Problem: Transcribe word for word the passage of the integral solution below that starts with "We want $\displaystyle" and finishes with "a symmetry trick.".

Page:

::::::

Solution and Explanation

Step 1: See the integral.
We want $\displaystyle I = \int_{-\pi/2}^{\pi/2} \frac{\cos x}{1 + e^x}\,dx$. The $e^x$ on the bottom makes a direct integral hard, so we use a symmetry trick.
Step 2: Recall the king property.
$\displaystyle \int_a^b f(x)\,dx = \int_a^b f(a+b-x)\,dx$. Here $a + b = 0$, so we replace $x$ by $-x$.
Step 3: Apply the swap.
Since $\cos(-x) = \cos x$ and $e^{-x} = \tfrac{1}{e^x}$: \[ I = \int_{-\pi/2}^{\pi/2} \frac{\cos x}{1 + \frac{1}{e^x}}\,dx = \int_{-\pi/2}^{\pi/2} \frac{e^x\cos x}{1 + e^x}\,dx \]
Step 4: Add the two forms.

::::::

Data excerpts:

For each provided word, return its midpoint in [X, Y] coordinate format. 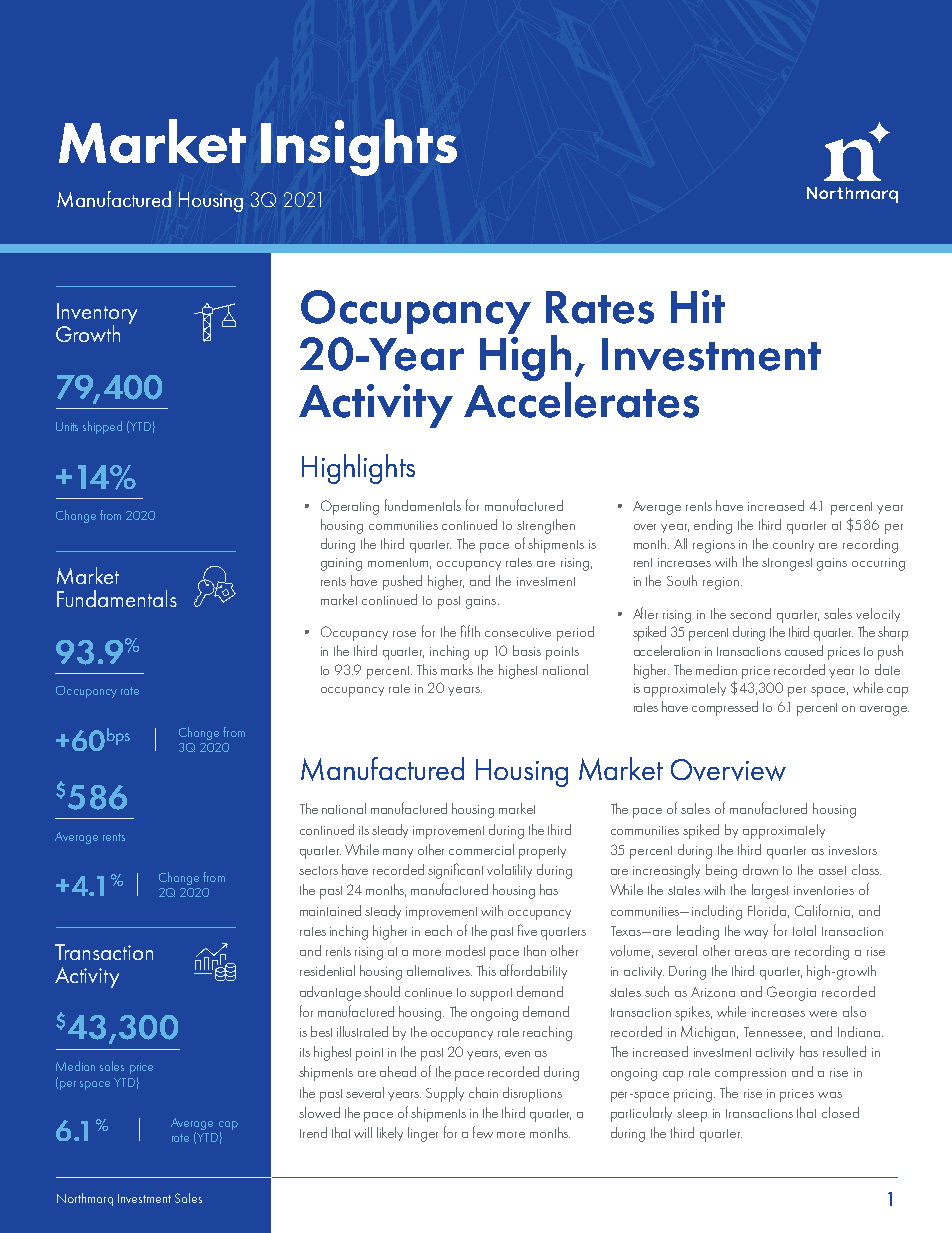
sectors [318, 870]
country [793, 546]
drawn [760, 869]
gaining [341, 564]
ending [713, 526]
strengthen [546, 526]
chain [483, 1092]
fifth [470, 631]
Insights [359, 147]
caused [804, 650]
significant [455, 871]
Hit [698, 306]
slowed [319, 1112]
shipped [102, 427]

::::::

Task output:
We want $\displaystyle I = \int_{-\pi/2}^{\pi/2} \frac{\cos x}{1 + e^x}\,dx$. The $e^x$ on the bottom makes a direct integral hard, so we use a symmetry trick.